"Find on this page" handles Unicode combining characters poorly

Apr 27, 2014
Steps to reproduce

Simpler reduced repro:

Go to https://jsfiddle.net/7faeufdk/ in both Edge and Chrome

Copy this directly: caractère

Paste that word into find on page in both Edge and Chrome


Both find it



Only Chrome finds it.  Edge can find “caractère” but not "caractère".  Don’t be thrown off by the text rendering in Visual Studio if you are viewing this with the native client – it renders the former with the accent over the ‘r’ which is incorrect, both words should have the accent over the 'e’.




Original repro


URL = http://www.huffingtonpost.fr/cedric-villani/comite-de-soutien-anne-hidalgo_b_4628631.html?utm_hp_ref=france


Repro Steps:


A page exhibiting the problem "in the wild": http://www.huffingtonpost.fr/cedric-villani/comite-de-soutien-anne-hidalgo_b_4628631.html?utm_hp_ref=france

Repro steps:

  1. Create a web page that includes a word with combining characters, e.g. “caractère” (note that “è” is a sequence of two Unicode codepoints: U+0065LATIN SMALL LETTER E and U+0300 COMBINING GRAVE ACCENT).

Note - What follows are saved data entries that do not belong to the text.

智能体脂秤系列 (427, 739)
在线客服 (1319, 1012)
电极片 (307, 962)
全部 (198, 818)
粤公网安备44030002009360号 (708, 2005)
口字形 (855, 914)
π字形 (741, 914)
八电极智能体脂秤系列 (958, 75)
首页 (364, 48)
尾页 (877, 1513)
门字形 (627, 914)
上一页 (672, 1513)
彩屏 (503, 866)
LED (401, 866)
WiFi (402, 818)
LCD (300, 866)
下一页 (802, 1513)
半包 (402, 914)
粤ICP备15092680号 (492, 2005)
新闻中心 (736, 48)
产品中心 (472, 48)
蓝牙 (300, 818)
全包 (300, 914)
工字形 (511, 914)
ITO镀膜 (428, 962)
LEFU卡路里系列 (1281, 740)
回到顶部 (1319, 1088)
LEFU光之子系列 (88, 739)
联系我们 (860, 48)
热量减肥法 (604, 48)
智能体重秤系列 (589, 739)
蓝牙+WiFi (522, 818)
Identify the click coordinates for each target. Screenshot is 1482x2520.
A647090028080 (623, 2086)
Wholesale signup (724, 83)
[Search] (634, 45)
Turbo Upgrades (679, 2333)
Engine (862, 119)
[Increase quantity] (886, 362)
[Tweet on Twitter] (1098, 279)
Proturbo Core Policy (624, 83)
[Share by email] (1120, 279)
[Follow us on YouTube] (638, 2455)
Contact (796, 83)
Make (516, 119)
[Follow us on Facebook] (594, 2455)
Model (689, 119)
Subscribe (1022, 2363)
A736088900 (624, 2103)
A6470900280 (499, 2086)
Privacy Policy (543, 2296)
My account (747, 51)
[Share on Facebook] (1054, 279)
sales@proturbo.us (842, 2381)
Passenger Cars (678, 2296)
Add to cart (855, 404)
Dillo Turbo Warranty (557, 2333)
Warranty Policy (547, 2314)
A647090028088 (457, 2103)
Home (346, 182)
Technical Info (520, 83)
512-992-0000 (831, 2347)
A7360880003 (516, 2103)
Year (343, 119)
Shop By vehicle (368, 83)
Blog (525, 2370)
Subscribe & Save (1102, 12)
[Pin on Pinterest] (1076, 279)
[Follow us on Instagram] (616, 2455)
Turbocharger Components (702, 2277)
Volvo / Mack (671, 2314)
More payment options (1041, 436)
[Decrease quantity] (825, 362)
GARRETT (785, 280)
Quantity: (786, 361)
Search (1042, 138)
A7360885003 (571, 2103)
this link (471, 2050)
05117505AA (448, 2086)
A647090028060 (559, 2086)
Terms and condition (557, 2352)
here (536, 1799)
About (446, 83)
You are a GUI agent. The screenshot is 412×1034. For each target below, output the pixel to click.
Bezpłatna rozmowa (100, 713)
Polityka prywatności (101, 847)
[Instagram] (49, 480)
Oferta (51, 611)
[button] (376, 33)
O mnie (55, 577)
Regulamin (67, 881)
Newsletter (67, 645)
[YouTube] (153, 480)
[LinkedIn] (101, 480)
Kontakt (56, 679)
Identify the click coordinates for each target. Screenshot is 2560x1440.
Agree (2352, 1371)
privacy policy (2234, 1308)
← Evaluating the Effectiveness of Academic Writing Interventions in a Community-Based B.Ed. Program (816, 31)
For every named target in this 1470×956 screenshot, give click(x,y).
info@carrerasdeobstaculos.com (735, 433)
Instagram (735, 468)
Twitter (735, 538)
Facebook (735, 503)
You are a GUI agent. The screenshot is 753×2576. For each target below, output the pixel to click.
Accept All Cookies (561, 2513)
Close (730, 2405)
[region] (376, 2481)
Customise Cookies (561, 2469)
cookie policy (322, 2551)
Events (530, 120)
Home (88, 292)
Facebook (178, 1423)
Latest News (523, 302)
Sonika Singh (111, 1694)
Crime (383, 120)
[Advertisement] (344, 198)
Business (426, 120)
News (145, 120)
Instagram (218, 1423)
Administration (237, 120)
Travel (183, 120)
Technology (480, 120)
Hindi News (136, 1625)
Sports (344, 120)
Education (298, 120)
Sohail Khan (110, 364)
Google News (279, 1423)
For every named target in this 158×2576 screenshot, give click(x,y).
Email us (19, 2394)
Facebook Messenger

  2. Open it in Internet Explorer (currently IE 11 on Windows 7 64 bits) and type Ctrl+F.

  3. Type “caractère” (note that “è” is one Unicode codepoint here: U+00E8 LATIN SMALL LETTER E WITH GRAVE).

  4. Note that the word is not found.

Expected Results:


When searching for some text on a page, all possible Unicode representations should be considered the same. This could be achieved e.g. by pre-converting to normalization form D (but other implementations are possible).

Actual Results: